La crise sanitaire du Covid-19 qu’a connue le Maroc, à l’instar de tous les pays à travers le monde, a mis en évidence l’importance que revêt la médecine de famille pour faciliter l’accessibilité aux soins et services de santé. Malgré son efficience mondialement reconnue, la culture de médecine de famille demeure presque inexistante au Maroc.
Établie en 1978, la Déclaration d'Alma-Ata de l'Organisation mondiale de la santé (OMS) a identifié les soins de santé primaires comme étant «la clé de la réduction des inégalités en matière de santé entre les pays et en leur sein». Aussi appelée médecine de proximité ou encore médecine de premier recours, la médecine de famille a été définie par l’Organisation mondiale des médecins généralistes (WONCA) comme étant «une spécialité clinique orientée vers les soins primaires». Assurant un parcours de soins coordonnés, cette spécialité clinique utilise de façon efficace les ressources humaines et matérielles du système de santé, d’où vient la nécessité de la valoriser et la rehausser.

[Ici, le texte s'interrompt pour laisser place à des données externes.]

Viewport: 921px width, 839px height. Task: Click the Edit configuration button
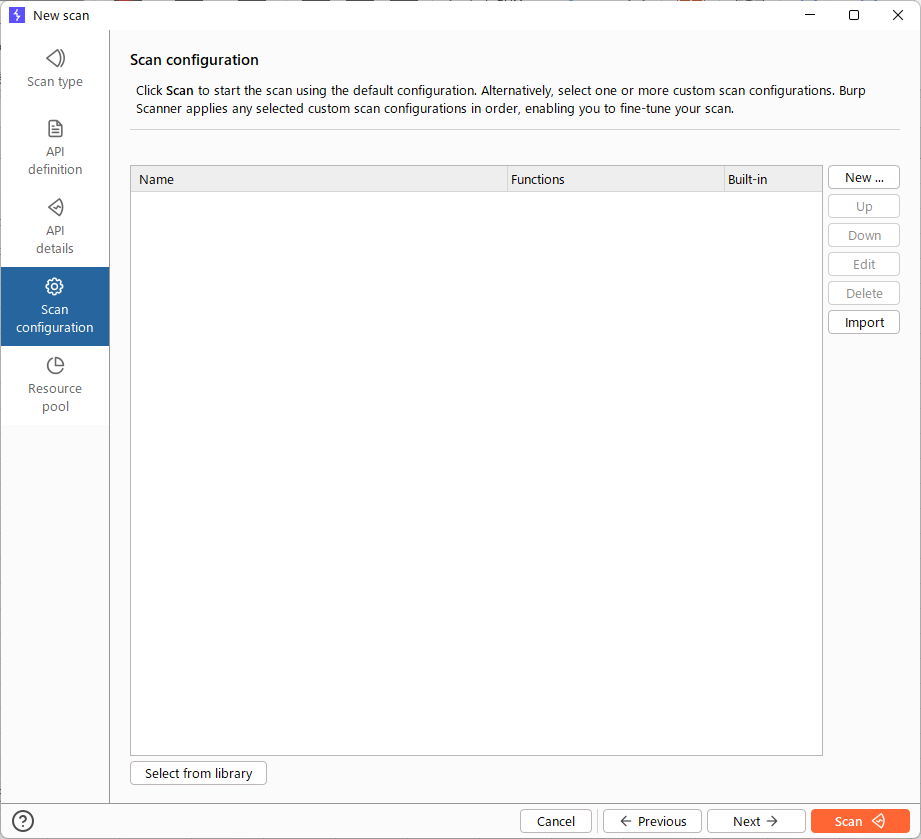point(863,264)
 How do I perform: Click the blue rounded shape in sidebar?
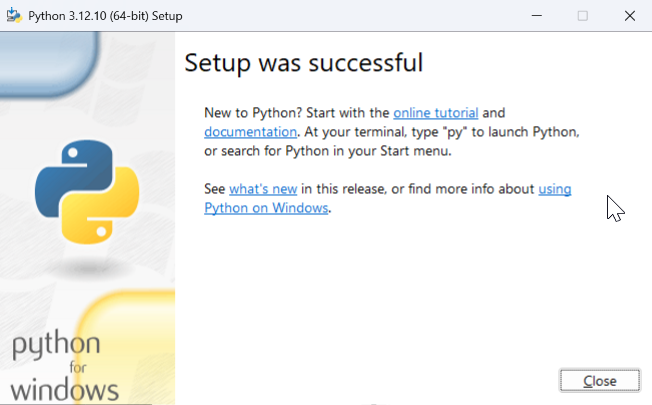click(x=49, y=63)
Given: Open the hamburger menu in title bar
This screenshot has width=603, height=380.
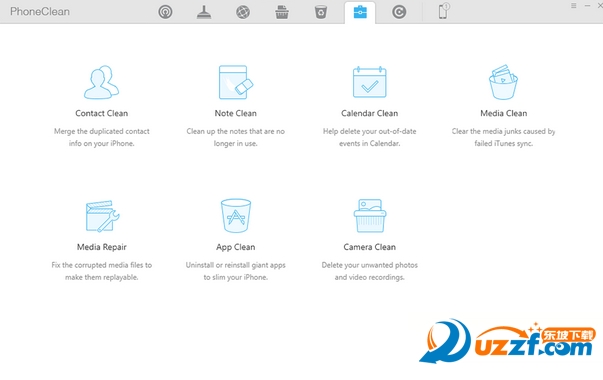Looking at the screenshot, I should [x=573, y=6].
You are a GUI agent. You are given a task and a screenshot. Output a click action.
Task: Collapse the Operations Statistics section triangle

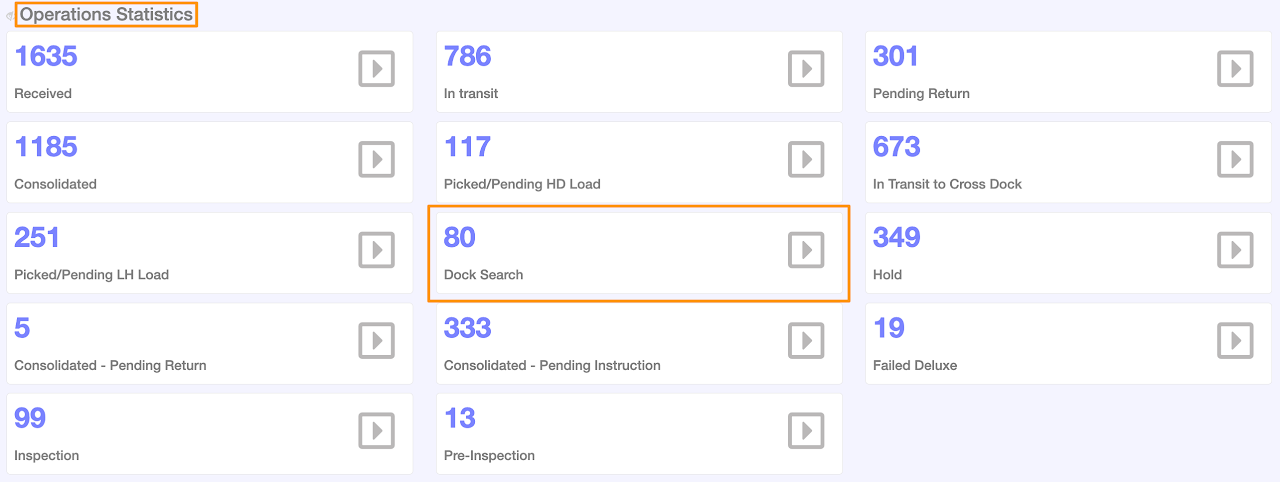(x=10, y=16)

D’après Dr. Tayeb Hamdi, médecin, chercheur en systèmes et politiques de santé et vice-président de la Fédération nationale de la santé, la médecine de famille est le premier contact entre le patient et le système de santé. «C’est une spécialité médicale focalisée sur les soins primaires. Il s’agit d’une médecine globale et continue puisqu’elle s’intéresse à tous les problèmes de santé, indépendamment de l’âge, du sexe, ou de toute autres caractéristiques de la personne concernée. Alors que la médecine spécialisée se base sur une approche verticale, puisque chaque organe a un spécialiste, la médecine de famille est une approche transversale, horizontaliste qui traite le patient dans toutes ses dimensions; individuelle, familiale et communautaire.»
Et de poursuivre : «Le but de la médecine de famille est de prendre en charge le patient avant même la maladie. Le médecin de famille ne doit pas attendre que le patient vienne le voir, c’est lui qui le convoque pour la vaccination, pour lui donner les conseils nécessaires, faire le suivi pendant toute une vie, l’adresser, si besoin, à un spécialiste qui l’accompagne, faire la coordination de son dossier médical, faire la liaison entre sa maladie, celles des membres de sa famille et les maladies dominantes dans sa communauté».
En prenant en considération les résultats «très encourageants» au niveau international, l’exécutif a affirmé dans son programme gouvernemental 2021 – 2026, adopté le 13 octobre dernier au parlement, son ambition de généraliser graduellement la médecine de famille et de renforcer les centres de santé primaires. Soulignant que cette spécialité va permettre de garantir la cohésion sociale de la famille, d’incarner la politique de proximité et d’alléger la pression que subissent les hôpitaux, le gouvernement Akhannouch prévoit d’assurer, au cours de ces cinq prochaines années, un médecin de famille pour chaque 300 à 400 familles.
Selon des chiffres dévoilés par le ministre de la Santé Khalid Aït Taleb, seuls 50 médecins de famille ont obtenu leur diplôme en 2020, 26 en 2018 et 44 en 2017. De ce fait, le Maroc est donc loin de suivre la recommandation du «Health Project de l’OCDE» qui stipule qu’un système de santé centré sur la médecine de proximité devrait disposer d’un médecin de famille pour 1.000 habitants. En effet, ce faible effectif s’explique principalement par la quasi-inexistence de cette spécialité dans les Facultés de médecine et de pharmacie du Royaume.
«C’est important de former des médecins de famille et d’améliorer les structures où on exerce cette profession, à savoir les centres de santé et les cabinets de ville. Il faut faire évoluer cette offre de soins notamment en formant plus de médecins de famille. Pour cela, il est nécessaire de revoir la formation des médecins au Maroc au niveau des facultés de médecine, en intégrant la médecine de famille en tant que spécialité comme toutes les autres», précise Tayeb Hamdi.
En plus d’assurer un parcours de soins coordonnés, la médecine de premier recours permet de réduire les coûts de santé, étant donné que le médecin de famille est capable de se charger lui-même d’une grande partie des traitements. Selon une étude suisse, 70% des cas sont traités par le médecin de famille, sans transfert ni examen ultérieur.
«Au Maroc, plus de 50% des dépenses de santé sont assurées directement par les familles. Or, la médecine de famille, basée sur les soins primaires, contribue à la réduction de ces charges. Il est donc primordial que le système de santé dans sa globalité soit centré sur la médecine de famille. En ayant un système d’assurance maladie qui attend à ce que les patients arrivent à la phase terminale pour les accompagner convenablement en matière de remboursement, c’est comme si on demande au malade de ne pas consulter, de ne pas faire de soins primaires et d’attendre les complications», conclut Dr. Hamdi.